(Saved data entries)
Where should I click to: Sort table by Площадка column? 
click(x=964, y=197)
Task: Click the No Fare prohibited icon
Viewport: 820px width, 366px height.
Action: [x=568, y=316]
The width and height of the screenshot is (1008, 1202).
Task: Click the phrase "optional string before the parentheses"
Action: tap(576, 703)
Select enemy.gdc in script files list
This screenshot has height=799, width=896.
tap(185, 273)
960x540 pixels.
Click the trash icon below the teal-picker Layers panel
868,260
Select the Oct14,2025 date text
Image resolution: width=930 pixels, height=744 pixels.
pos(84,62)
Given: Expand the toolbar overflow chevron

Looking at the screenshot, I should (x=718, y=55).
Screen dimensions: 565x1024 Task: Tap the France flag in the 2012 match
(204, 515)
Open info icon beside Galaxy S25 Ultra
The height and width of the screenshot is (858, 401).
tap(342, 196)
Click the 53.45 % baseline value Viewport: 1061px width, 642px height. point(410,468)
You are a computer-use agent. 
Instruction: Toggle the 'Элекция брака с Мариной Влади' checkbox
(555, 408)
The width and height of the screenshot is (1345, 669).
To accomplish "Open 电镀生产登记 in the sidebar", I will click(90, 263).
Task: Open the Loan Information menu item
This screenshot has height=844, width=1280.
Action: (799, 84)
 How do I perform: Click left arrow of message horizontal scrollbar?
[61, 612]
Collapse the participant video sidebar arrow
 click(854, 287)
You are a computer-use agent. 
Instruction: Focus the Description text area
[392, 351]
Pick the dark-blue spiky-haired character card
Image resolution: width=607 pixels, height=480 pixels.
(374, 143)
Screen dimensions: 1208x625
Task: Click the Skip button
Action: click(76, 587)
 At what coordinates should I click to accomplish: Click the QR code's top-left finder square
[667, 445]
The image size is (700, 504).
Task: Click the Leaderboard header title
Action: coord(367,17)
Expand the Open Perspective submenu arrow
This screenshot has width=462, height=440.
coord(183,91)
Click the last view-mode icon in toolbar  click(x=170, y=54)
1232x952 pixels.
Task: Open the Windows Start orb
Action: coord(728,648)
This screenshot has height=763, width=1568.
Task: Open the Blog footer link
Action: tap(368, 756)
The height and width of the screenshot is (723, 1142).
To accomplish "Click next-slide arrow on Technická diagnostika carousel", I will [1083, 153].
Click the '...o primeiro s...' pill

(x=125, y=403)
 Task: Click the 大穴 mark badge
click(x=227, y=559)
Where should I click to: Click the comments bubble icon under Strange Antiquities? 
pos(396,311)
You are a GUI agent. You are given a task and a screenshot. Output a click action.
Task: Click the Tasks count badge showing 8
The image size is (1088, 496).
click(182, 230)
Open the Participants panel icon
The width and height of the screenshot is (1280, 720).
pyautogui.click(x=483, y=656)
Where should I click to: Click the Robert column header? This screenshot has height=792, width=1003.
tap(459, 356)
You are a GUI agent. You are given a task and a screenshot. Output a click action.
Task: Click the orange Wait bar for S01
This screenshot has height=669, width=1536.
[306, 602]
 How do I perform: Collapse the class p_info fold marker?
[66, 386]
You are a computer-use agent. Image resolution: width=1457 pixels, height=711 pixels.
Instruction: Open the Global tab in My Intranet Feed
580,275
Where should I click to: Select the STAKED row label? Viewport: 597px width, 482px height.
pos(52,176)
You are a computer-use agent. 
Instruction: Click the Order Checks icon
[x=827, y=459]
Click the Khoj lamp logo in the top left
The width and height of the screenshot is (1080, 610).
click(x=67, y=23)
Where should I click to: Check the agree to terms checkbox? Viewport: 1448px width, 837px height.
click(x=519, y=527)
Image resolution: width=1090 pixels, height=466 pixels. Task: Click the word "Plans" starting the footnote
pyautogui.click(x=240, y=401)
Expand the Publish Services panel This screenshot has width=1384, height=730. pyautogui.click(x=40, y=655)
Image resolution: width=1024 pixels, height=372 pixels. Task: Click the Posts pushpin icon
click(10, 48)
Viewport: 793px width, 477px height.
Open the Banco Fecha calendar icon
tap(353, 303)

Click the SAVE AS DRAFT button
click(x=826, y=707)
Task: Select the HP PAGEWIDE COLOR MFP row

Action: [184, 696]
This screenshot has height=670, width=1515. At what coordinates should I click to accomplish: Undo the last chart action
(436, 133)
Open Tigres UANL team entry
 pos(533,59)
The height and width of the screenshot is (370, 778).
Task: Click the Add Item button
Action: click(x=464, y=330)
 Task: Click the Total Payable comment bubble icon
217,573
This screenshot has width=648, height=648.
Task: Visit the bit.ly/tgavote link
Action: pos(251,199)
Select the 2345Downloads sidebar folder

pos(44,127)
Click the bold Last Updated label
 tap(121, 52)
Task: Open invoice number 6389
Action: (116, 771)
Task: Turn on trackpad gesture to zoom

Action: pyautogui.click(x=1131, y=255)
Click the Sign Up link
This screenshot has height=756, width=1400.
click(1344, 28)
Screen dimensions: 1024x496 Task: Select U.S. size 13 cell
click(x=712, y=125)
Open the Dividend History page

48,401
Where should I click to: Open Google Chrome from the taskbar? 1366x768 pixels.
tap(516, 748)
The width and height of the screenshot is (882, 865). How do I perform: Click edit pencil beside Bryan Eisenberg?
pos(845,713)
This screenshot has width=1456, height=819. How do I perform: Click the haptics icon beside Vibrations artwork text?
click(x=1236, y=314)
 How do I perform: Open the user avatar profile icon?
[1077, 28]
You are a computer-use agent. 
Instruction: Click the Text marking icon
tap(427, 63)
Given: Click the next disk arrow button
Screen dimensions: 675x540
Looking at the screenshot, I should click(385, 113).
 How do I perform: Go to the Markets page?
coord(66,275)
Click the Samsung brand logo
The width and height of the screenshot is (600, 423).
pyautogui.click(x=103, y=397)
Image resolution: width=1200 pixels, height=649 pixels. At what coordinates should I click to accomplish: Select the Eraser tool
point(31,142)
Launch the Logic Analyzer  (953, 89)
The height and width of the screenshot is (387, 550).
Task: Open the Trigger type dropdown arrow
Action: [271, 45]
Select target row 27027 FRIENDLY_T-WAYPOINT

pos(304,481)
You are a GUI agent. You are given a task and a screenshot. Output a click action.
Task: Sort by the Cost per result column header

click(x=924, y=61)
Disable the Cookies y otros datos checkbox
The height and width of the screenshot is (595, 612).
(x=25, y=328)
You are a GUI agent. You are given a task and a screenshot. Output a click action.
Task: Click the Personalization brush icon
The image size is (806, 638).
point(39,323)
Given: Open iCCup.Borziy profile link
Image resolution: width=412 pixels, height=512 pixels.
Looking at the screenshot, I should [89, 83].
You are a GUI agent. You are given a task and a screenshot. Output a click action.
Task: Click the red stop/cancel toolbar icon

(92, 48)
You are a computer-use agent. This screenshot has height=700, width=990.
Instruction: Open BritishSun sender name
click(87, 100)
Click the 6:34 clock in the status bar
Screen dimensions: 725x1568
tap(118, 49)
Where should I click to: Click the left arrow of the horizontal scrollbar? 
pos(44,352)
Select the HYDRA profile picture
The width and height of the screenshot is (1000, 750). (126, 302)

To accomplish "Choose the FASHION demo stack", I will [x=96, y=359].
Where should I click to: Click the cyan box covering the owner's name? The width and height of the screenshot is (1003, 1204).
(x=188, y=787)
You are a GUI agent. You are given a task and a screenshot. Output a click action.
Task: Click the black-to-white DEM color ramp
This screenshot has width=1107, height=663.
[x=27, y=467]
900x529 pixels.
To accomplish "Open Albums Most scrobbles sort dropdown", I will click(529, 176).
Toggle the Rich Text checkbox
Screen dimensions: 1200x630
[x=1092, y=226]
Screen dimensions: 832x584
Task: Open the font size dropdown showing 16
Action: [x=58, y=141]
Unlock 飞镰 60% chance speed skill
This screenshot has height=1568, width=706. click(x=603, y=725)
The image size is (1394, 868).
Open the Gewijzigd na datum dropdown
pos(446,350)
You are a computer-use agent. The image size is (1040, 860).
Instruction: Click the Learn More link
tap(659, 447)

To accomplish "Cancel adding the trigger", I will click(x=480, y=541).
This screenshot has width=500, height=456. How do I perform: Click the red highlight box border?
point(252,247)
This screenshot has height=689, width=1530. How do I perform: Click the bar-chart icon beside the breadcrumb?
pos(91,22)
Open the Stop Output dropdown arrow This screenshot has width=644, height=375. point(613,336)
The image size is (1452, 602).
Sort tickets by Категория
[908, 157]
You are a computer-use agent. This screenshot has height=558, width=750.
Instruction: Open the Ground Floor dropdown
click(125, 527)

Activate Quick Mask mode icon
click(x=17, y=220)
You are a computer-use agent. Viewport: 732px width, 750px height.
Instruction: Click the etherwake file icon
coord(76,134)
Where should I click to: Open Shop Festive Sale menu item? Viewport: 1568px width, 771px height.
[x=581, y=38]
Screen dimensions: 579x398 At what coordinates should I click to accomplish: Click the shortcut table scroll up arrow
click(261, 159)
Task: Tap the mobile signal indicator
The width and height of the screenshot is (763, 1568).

Required work
Look above for the line that holds "You are a computer-use agent. Viewport: 732px", then copy it and each line after it exactly, through the last line of the data.

Answer for the task
You are a computer-use agent. Viewport: 732px width, 750px height.
Instruction: Click the etherwake file icon
coord(76,134)
Where should I click to: Open Shop Festive Sale menu item? Viewport: 1568px width, 771px height.
[x=581, y=38]
Screen dimensions: 579x398 At what coordinates should I click to accomplish: Click the shortcut table scroll up arrow
click(261, 159)
Task: Tap the mobile signal indicator
The width and height of the screenshot is (763, 1568).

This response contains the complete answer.